Gordon also cautioned the House Small Business Committee the amount of work absorbed by FedBid looks dangerously close to a monopoly. The Government Accountability Office found the company manages about 99 percent of reverse auctions.
Both Gordon and the Government Accountability Office see potential in reverse auctions to drive down agency costs, and promote contracting competition. But after five years of increased reliance on the tactic, as of 2013 “the potential benefits … had not been maximized by the agencies” that use them, reported GAO.
Also, “it’s still troubling that federal agencies, according to GAO, often don’t know that they’re paying FedBid,” Gordon said. Specifically, instances where agencies wound up paying two fees because they obtained items from pre- existing contracts.
Congress and federal agencies do recognize the value of reverse auctions. The trick is to use them properly, wrote Reps. Jeff Miller (R-Fla.) and Sam Graves (R-Mo.) in a letter to the Office of Federal Procurement Policy in December. Their goal, which reflected the recommendations from GAO, was to add more guidance and better policy to the Federal Acquisition Regulation.

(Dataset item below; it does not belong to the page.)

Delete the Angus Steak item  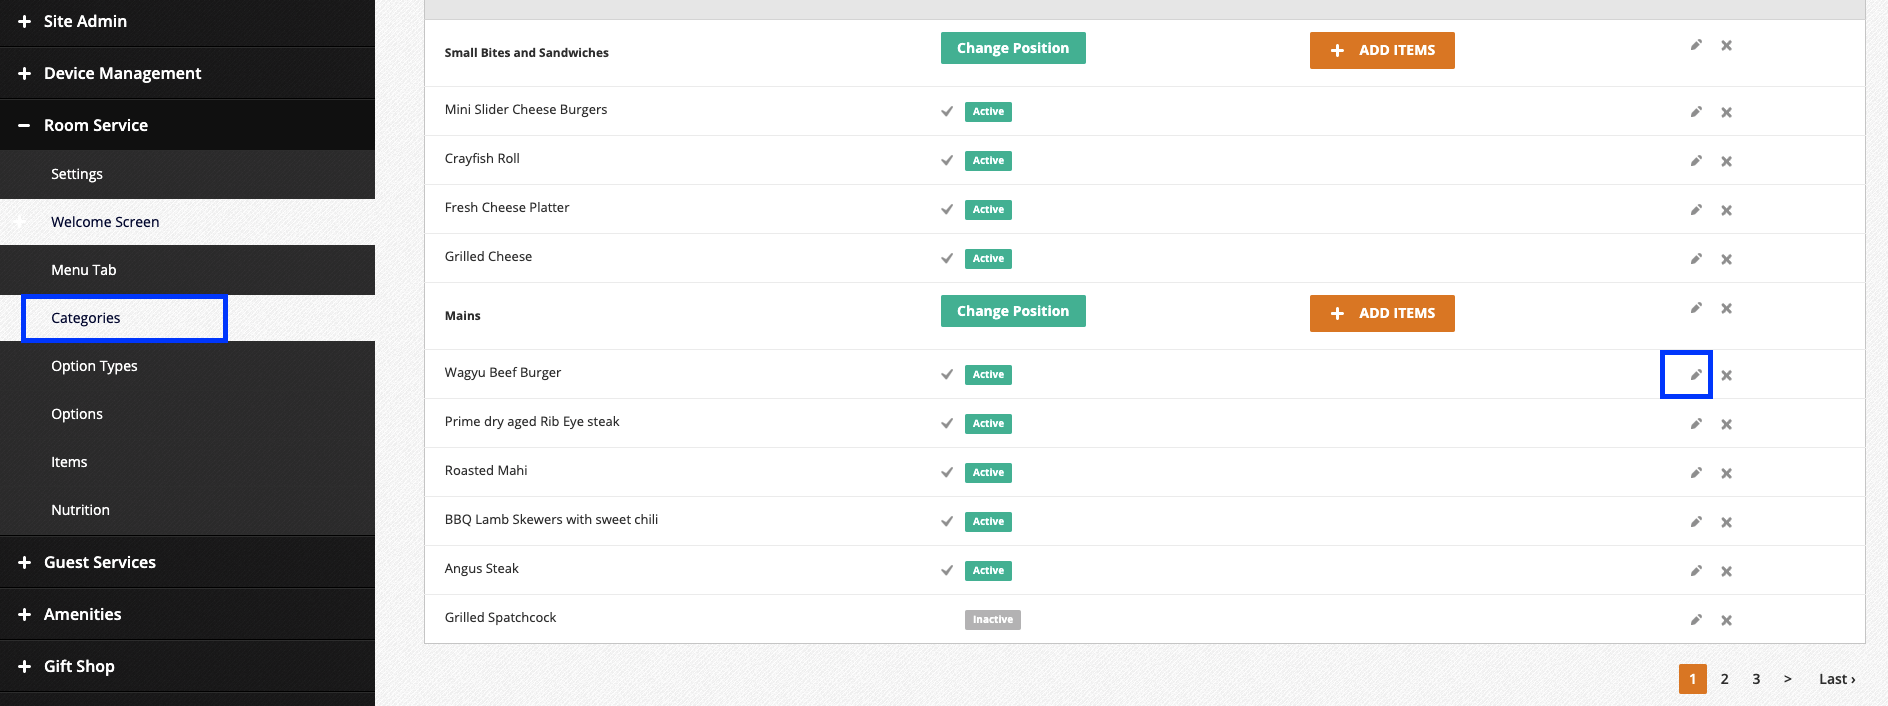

At the time, Joe Jordan, former OFPP administrator and now president of FedBid’s public sector business, wrote in an e-mail to Federal News Radio:
“Numerous reports, including a March 2014 analysis by Gartner, Inc., of e- sourcing best practices that drive savings and the 2011 IBM Center for the Business of Government study, have demonstrated the quantifiable benefits of using reverse auctions.”
This perspective was echoed at times during the House Small Business Committee hearing on Thursday.
“In my experience, FedBid has done an excellent job,” Gordon said. “They’ve been efficient, they’ve been helpful, they’ve helped the government get savings. They’ve provided a good platform that works well. They’ve provided administrative and training support. FedBid has done an excellent job.”
Gordon added the fee, which is no more than 3 percent of a winning bid, is low.
But the overall consensus from the committee is that the system is flawed.
As reverse auctions require vendors to undercut one another in order to land a contract, some leaders of the small business community say the process is putting undue pressure on companies. They complain the process is muscling out some small businesses from a competition, or forcing them to accept payment that cripples their bottom line.
“And there is a risk of circumventing regulations related to [an agency’s] small business requirements,” said Margot Dorfman, CEO of the U.S. Women’s Chamber of Commerce. “In many instances, it may be more efficient and cost effective to simply purchase off a schedule.”